The goals for Phase II include establishing a larger and more regionally representative multi-omics atlas of Chinese brain tissue, validating the findings from Phase I, and uncovering new molecular features. We also aim to identify disease-related spatial molecular signatures across multiple brain regions and complete a comprehensive spatial molecular feature map of the entire brain. Importantly, by integrating peripheral tissue data with post-mortem brain samples, we seek to create a network of molecular profiles that bridges living and post-mortem analyses, advancing our understanding of systemic molecular interconnections.

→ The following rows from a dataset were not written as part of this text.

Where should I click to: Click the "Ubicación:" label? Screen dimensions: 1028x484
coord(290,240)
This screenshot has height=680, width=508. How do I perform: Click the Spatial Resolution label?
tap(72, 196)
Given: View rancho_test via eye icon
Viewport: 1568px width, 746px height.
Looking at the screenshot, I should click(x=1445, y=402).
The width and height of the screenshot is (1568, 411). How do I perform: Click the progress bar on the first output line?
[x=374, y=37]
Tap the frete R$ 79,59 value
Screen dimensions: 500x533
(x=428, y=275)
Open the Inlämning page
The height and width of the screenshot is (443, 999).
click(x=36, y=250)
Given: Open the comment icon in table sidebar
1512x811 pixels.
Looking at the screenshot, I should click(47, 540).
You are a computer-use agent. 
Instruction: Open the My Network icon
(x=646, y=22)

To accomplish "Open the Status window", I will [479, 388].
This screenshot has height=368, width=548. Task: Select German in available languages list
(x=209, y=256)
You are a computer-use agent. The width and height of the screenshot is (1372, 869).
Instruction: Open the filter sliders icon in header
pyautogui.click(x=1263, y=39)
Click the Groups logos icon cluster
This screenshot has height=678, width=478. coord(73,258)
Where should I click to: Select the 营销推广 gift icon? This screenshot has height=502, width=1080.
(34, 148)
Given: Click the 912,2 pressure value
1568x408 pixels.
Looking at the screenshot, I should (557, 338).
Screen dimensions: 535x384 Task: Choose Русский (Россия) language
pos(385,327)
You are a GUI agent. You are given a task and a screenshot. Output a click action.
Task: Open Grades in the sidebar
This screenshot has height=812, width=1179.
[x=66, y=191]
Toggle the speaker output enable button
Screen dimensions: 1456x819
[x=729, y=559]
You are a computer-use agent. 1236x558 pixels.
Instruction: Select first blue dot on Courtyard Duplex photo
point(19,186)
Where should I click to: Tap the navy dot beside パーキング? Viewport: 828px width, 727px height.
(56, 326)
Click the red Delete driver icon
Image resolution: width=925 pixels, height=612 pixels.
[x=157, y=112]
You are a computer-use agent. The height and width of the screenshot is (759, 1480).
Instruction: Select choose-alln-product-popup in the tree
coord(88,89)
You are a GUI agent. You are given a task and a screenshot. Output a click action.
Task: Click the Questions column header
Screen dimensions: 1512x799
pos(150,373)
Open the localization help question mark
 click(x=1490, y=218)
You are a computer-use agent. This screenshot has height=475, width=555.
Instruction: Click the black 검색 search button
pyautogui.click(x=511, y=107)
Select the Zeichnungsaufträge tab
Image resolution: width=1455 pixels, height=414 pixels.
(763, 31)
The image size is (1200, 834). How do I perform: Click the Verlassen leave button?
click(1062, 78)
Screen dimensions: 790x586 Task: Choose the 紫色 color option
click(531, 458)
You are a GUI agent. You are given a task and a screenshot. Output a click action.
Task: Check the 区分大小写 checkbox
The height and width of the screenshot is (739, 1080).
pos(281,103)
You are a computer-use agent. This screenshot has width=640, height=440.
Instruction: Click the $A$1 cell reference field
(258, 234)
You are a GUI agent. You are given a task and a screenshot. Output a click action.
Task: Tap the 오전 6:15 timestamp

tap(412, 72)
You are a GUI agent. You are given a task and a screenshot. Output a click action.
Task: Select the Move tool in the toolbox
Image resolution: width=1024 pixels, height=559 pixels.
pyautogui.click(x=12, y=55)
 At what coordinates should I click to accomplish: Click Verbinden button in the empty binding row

Project organization and data sharing

The CBMAP is spearheaded by the China National Health and Disease Human Brain Tissue Resource Center, leveraging the China Human Brain Bank Consortium for tissue collection. A centralized hub, supported by specialized cores for sample collection, pathology, high-throughput data analysis, methodology development, data visualization, data management, and sharing, ensures the efficient execution and scalability of the project (Fig. S4).

For data sharing, the raw sequencing data will be uploaded to the GSA platform of the China National Bioinformatics Center (https://ngdc.cncb.ac.cn/gsa/). Researchers can apply for data use either through the National Health and Disease Human Brain Tissue Resource Center (http://zjubrainbank.zju.edu.cn/index) or via the GSA platform. All applications will be reviewed and approved by the academic committee and the CBMAP project team.

Conclusion

The CBMAP is pioneering a comprehensive molecular atlas of the human brain, spanning a wide range of ages and standardized pathological diagnoses. By mapping the entire central dogma, including multiple PTMs, the metabolome, spatial omics, and single-nucleus 3D genome structures, we are laying a crucial foundation for unraveling the complex mechanisms underlying brain function. Our progress in this endeavor brings us closer to understanding the mysteries of the human mind and advancing our ability to address brain-related disorders.